Last night, I made pakoras for dinner. We were out of onions, but a neighbor was kind enough to bring one over; in exchange, we all had pakoras and wine on the porch. It was a lovely evening. Pakoras are usually a snack/appetizer, but they also make a good meal if you eat enough of them! I figure there’s enough nutrients, between the chick pea flour and veggies, to make them a decent dinner, right? 😉
My pakoras are thicker/heavier than those you get in an Indian restaurant, but they are still so tasty. I have found that the trick is to fry them correctly. I am NOT much of a fryer. I did not grow up eating fried food, and frying kind of scares me – all that hot oil! Ugh. I got burned on my first batch of pakoras yesterday, but it was worth it. 🙂 Anyways, the oil has to be hot enough to cook them almost as soon as they enter the oil – if not, the pakoras end up kind of soggy and absorb more oil. When the oil is hot enough, the pakoras cook quickly, have a beautiful brown color, and are not greasy. However, it’s scary to get the oil hot enough – it needs to be around 350-375 degrees! I used a deep cooking pot so that there wasn’t any splatter. I also used less oil – about 3/4 of an inch – than most recipes call for, and it was more than sufficient.
A time-saving trick with pakoras is to chop the veggies and mix them directly into the batter, instead of coating individual pieces of veggie. This also allows you to mix veggies together, if you choose.
I used spinach, onion, and zucchini in these pakoras. Zucchini is not traditional, but it was delicious.
I didn’t really measure ingredients, but here is the basic recipe (serves 4-6 as a meal, more as an appetizer):
2 cups chick pea flour
1 1/2 teaspoon salt
1 heaping teaspoon coriander powder
1 teaspoon turmeric
1/2 teaspoon garam masala
chili powder, to taste
about 1 1/4- 1 1/2 cups water
Veggies of your choosing: for this amount of batter, I used 1 zucchini, chopped; 1 onion, chopped; and 1/2 bag of spinach, chopped
oil for frying
Mix the dry ingredients. Add water and whisk well until a thick batter forms – about the consistency of pancake batter. (Note: the batter will taste overly salty; when you add the veggies and cook the pakoras, the salt becomes much less prominent).

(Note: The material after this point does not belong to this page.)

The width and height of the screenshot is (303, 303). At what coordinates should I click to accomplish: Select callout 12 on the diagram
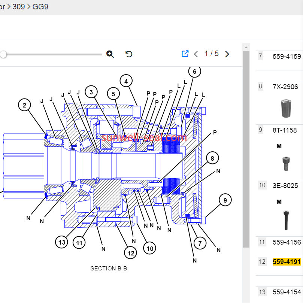click(131, 253)
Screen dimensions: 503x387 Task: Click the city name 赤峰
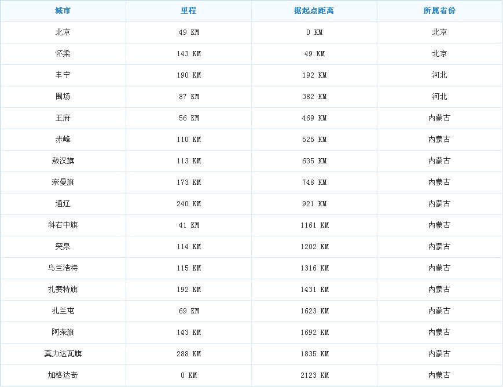(63, 140)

Heat the oil to about 375 degrees. Divide the batter among your veggies, and mix well to combine so that the veggies are well-coated with batter. Drop tablespooonfuls of the batter-coated veggies into the oil; cook a few minutes on each side.
Serve with tamarind sauce (mix sugar, tamarind paste, and water) and coriander relish (I buy mine; it is a spicy mix of cilantro and chilis. I usually use Nirav brand.)
I know a lot of people do not like frying, but trust me, this is one recipe that really needs to be fried. Baked pakoras just don’t work. Baked samosas, baked doughnuts, baked fries – all of those work. Baked pakoras, not so much. The frying doesn’t take long, and if you do it right, not much oil is absorbed, so it’s not that unhealthy. Trust me on this one.
Sunday running roundup: Monday, 3; Tuesday, 0; Wednesday, 5.5; Thursday, 3; Friday, 5; Saturday, 1; Sunday, 14.5. Total: 32. Not bad! I meant to do 10 miles today but was enjoying myself so much that I added on a few extra.